Sans une propagande pour expliquer et analyser la lutte de classe en cours, les trahisons des réformistes ne bénéficieront pas aux révolutionnaires, mais possiblement aux réactionnaires, et en tous les cas démobiliseront les travailleurs en lutte. Si au contraire les objectifs des communistes ont été clairs depuis le début, la trahison peut être perçue comme un renoncement à aller jusqu'au bout, et l’avant-garde peut se reporter sur eux.

Si le parti abandonne d'emblée toute référence à son objectif propre et se fond dans un parti ou une coalition floue, les conséquences sont encore pires : la responsabilité de toute erreur politique de ce bloc devra être assumée par les communistes également, et la perspective du socialisme n'est alors plus défendue. Croire que les faits peuvent parler d'eux-mêmes et les démonstrations se faire "par la force des choses" est une grave illusion : la lutte de classe doit être consciemment comprise pour être menée à terme et gagnée par le prolétariat.

3 Deux erreurs jumelles[modifier | modifier le wikicode]

Lorsque la dialectique du front unique n'est pas comprise, cela peut conduire à deux erreurs qui sont le miroir l'une de l'autre.

3.1 Gauchisme[modifier | modifier le wikicode]

Une de ces tendances est celle qui oppose arbitrairement le programme maximum (révolutionnaire) et le programme minimum (les luttes pour les besoins immédiats de la classe ouvrière). Ce que l'on appelle le "gauchisme".

Pour le gauchiste, le front unique devient un ultimatum dont il ne souhaite que le rejet par les dirigeants réformistes ou centristes, croyant qu’une telle politique va "démasquer" ces derniers aux yeux des masses. Or une telle procédure n’a qu’un caractère purement littéraire. Les dirigeants réformistes ne sont jamais démasqués parce qu’ils refusent de mettre en oeuvre une tactique ou une stratégie révolutionnaire, mais plutôt parce qu’ils refusent de combattre pour les intérêts immédiats des masses.

Cela revient en pratique à un sectarisme, qui refuse le test de la lutte de classe, par crainte d’être tenté par l’opportunisme.
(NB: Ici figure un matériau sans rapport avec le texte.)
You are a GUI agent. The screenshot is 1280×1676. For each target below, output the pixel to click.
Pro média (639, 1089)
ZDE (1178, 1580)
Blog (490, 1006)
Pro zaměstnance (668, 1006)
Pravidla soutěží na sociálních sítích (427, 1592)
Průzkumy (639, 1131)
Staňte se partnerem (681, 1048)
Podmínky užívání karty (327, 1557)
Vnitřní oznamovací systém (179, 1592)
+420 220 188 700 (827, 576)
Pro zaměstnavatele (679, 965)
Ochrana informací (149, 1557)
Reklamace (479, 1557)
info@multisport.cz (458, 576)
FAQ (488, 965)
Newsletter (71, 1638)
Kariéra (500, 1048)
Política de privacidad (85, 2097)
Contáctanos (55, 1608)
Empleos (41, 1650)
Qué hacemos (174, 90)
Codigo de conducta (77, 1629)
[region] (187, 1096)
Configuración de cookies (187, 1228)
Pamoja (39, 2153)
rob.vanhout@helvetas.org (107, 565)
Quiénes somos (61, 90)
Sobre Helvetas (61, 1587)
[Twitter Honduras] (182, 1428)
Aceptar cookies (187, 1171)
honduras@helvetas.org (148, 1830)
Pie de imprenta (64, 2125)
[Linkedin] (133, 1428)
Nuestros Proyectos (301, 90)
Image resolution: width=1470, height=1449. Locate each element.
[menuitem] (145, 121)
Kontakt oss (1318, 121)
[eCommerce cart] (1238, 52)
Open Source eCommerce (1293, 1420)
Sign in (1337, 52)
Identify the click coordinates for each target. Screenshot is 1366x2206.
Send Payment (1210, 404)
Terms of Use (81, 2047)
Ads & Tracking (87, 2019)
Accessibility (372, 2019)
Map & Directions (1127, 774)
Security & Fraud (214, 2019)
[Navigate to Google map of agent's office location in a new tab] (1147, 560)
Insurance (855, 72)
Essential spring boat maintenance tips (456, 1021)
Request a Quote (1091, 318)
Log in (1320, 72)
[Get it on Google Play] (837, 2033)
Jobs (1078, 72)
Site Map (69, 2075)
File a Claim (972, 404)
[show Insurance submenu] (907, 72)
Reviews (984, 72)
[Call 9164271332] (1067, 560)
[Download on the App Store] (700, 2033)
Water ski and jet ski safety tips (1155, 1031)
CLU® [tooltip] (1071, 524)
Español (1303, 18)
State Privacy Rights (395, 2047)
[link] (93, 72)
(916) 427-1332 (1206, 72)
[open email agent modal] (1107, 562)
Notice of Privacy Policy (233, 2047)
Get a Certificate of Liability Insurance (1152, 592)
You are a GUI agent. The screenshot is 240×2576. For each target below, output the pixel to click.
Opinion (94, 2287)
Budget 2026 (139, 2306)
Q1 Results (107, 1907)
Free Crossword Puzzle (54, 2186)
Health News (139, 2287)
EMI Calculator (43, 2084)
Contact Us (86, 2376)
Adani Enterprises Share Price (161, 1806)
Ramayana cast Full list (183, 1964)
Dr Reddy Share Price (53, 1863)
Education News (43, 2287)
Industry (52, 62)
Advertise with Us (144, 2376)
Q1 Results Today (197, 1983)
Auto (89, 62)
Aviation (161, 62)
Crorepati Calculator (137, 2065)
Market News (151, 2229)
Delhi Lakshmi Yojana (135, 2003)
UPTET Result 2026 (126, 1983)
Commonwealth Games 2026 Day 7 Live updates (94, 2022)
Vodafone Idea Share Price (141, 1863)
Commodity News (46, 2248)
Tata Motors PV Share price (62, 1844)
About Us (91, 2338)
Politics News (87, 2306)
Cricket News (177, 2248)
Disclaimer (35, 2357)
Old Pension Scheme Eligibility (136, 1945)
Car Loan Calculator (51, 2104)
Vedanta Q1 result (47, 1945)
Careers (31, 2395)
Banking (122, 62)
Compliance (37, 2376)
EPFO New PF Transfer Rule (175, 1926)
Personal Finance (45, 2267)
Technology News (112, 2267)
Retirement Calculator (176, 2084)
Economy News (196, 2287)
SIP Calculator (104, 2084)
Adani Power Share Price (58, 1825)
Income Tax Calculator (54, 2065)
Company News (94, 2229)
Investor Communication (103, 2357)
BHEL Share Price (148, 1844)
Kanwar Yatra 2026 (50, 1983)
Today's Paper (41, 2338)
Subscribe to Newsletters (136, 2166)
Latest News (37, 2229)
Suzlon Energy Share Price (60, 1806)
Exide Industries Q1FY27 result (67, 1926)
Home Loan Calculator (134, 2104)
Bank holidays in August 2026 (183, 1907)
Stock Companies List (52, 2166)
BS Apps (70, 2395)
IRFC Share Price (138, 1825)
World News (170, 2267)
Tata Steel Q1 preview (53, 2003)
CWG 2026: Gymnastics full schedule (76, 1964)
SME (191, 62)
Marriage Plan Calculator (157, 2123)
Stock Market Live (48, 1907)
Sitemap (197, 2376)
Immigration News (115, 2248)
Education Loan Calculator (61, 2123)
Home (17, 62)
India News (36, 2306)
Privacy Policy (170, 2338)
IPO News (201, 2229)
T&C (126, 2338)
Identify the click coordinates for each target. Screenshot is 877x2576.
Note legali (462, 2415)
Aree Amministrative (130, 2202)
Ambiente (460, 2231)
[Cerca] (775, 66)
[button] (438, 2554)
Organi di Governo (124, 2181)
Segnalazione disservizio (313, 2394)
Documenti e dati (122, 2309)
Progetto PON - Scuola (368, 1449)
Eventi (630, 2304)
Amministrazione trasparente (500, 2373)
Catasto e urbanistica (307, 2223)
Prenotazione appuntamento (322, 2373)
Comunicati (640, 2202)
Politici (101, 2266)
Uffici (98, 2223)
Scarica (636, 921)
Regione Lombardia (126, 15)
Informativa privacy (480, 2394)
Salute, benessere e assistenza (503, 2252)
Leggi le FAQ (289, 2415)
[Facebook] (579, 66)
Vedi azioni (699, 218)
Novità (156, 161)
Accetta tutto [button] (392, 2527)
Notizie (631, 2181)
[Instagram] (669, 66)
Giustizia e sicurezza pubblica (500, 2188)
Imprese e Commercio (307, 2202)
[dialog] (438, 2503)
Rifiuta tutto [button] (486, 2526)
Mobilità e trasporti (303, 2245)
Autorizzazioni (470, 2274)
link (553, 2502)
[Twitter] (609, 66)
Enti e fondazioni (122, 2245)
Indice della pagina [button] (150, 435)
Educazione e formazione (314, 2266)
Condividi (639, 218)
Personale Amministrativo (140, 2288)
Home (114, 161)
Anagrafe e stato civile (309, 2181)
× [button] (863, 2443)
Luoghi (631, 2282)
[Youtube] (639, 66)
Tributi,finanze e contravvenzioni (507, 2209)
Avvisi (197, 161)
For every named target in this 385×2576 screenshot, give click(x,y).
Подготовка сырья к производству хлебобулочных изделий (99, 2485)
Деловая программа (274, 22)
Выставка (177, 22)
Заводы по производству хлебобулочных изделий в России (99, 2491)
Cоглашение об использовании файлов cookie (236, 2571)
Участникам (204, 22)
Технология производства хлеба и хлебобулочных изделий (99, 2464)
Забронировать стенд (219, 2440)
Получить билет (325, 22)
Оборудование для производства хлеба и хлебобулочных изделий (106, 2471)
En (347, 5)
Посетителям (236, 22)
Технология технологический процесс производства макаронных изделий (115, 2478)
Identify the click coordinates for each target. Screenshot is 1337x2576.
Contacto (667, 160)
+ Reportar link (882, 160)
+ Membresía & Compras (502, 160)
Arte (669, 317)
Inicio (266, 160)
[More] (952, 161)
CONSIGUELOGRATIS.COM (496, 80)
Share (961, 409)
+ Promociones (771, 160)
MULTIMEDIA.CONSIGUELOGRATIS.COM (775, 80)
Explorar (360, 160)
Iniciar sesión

3.2 Opportunisme[modifier | modifier le wikicode]

Exemple inverse : l’opportunisme. Il ne part pas de la plate-forme de lutte, ni même d’une seule revendication découlant des besoins objectifs de la lutte de classe. Non, son point de départ est plutôt son estimation de la conscience actuelle des masses. Pire, les  opportunistes basent souvent leur politique de front unique sur ce que les dirigeants non-révolutionnaires des masses sont supposés être prêts à accepter.

C’est le contraire des propositions avancées par les révolutionnaires en vue d’un front unique, qui, même si elles ne vont pas jusqu’à mettre en avant le "programme entier", iront au-delà des propositions timides des dirigeants réformistes, et même un peu au-delà de la conscience générale des masses. Car l’objectif du front unique doit être de lier la conscience actuelle des masses (et notamment des sections avancées) aux tâches brûlantes de l’heure, dictées par la nature des attaques de l’ennemi.

4 Modalités pratiques[modifier | modifier le wikicode]

Le front unique peut beaucoup varier en ce qui concerne ses revendications, sa forme et sa longévité, selon la situation concrète. Quelques axes peuvent cependant être dégagés.

4.1 Les partenaires possibles[modifier | modifier le wikicode]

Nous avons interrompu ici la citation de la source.